When I observed that a Yahoo! News item on the Apollo 11 anniversary described the original event as "infamous," I received a comment that I may have been making too much of "an incorrect word choice by a low-paid headline writer." However, now that Barack Obama's comments on the arrest of Professor Henry Louis Gates Jr. have returned the "race question" to the front burner, I seem to have become sensitized to other instances of discrimination. Sadly, my feelers had to reach no further than the BBC NEWS Web site, where I encountered a story introduced with the following summary:
Two mayors, rabbis and politicians are among some 30 people arrested in a major corruption and money-laundering investigation, say US authorities.

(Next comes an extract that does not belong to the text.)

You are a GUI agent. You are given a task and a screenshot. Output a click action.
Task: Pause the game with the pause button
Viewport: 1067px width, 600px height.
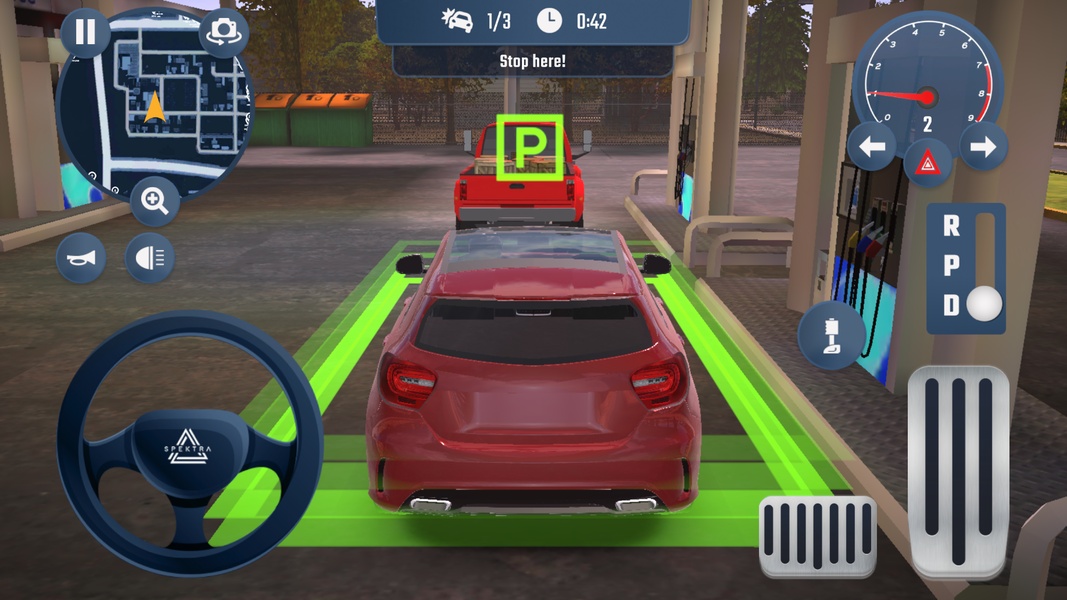85,32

This sentence, taken on its own, is not necessarily discriminatory or surprising. Consider, however, the headline under which this story appeared:
US rabbis arrested in crime probe
Even the addition of the word "politicians" could have blunted (if not dismissed) the anti-Semitic tone of the headline. So is this just the work of a low-paid employee bored with his/her work; or is it some kind of Zeitgeist indicator?
4 comments:
Perhaps politicians are expected to be dishonest, lying, snakes-in-the-grass, but, rabbi's are held to a higher standard, hence the headline. Don't be too quick to pull out the anti-semite card.

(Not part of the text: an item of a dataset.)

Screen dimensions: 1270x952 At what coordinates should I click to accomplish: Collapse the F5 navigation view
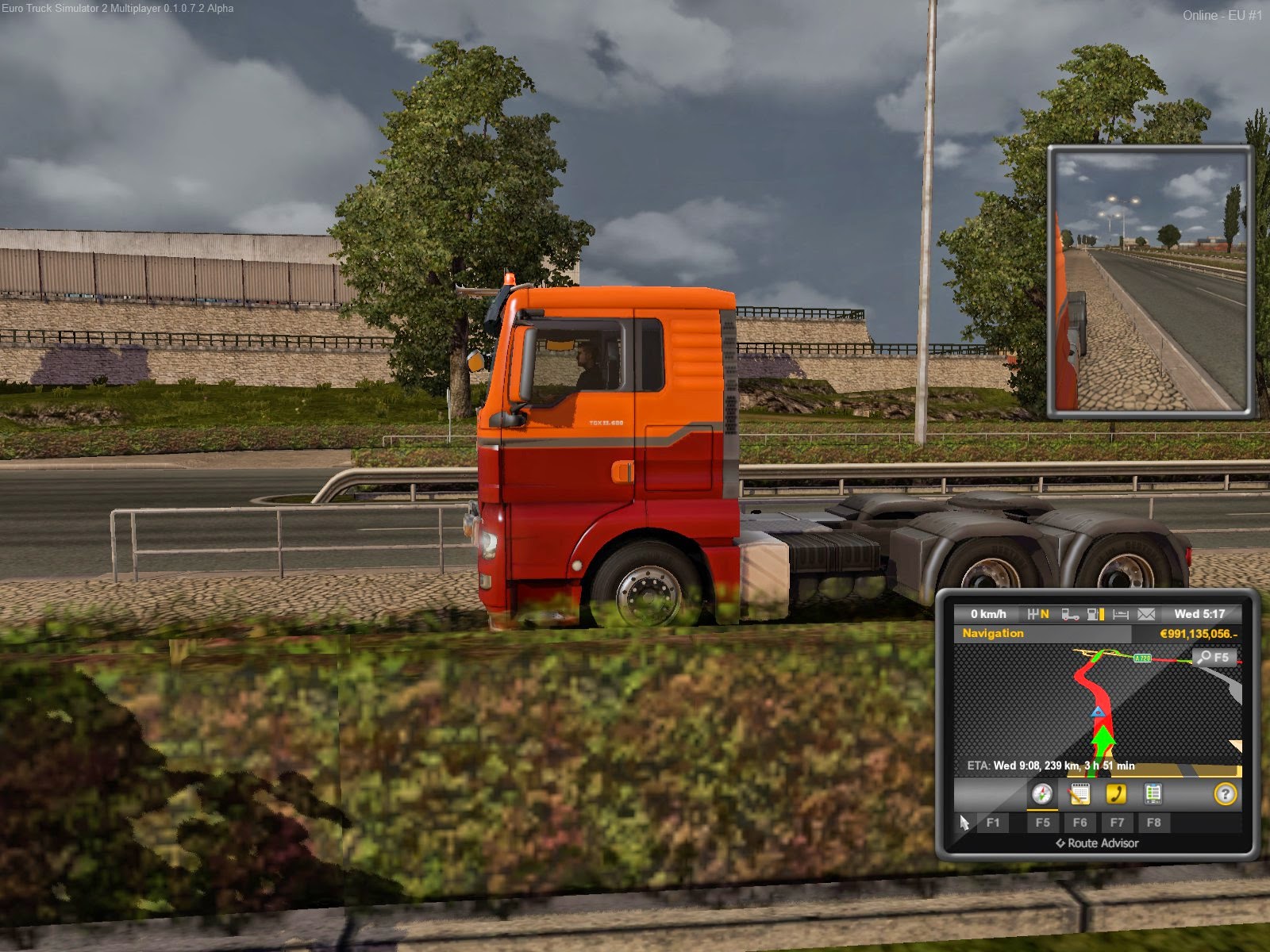(x=1043, y=822)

My experience has been that Jews who use the devious expression "anti-semitism" have an intense hatred of non-Jews...as they are raised to do.

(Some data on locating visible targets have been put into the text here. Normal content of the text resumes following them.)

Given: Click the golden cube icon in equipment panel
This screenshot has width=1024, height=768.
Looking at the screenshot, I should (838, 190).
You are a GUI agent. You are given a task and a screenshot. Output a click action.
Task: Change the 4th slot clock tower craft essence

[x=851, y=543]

Joe the Philosopher makes an excellent case for the caution Anonymous advises in using the term "anti-Semitism" at all. It tends to amplify extreme opinions, generating far more heat than light. In retrospect I think it probably would have been better to have used the noun "Bias" in place of "anti-Semitism;" but it is probably the case that every headline conveys a biased point of view. My primary reaction was one of disappointment that a source I have tended to view as objective should have slanted their headline the way they did. My reaction to Joe the Philosopher is that I feel fortunate that my own life experiences have not warped my worldview the way his seem to have done.
What nonsense. If the miscreants had been Catholic Priests the headline would have been as big or bigger. "Holy" men behaving badly is big news no matter what denomination.
Time to put aside Jewish exceptionalism.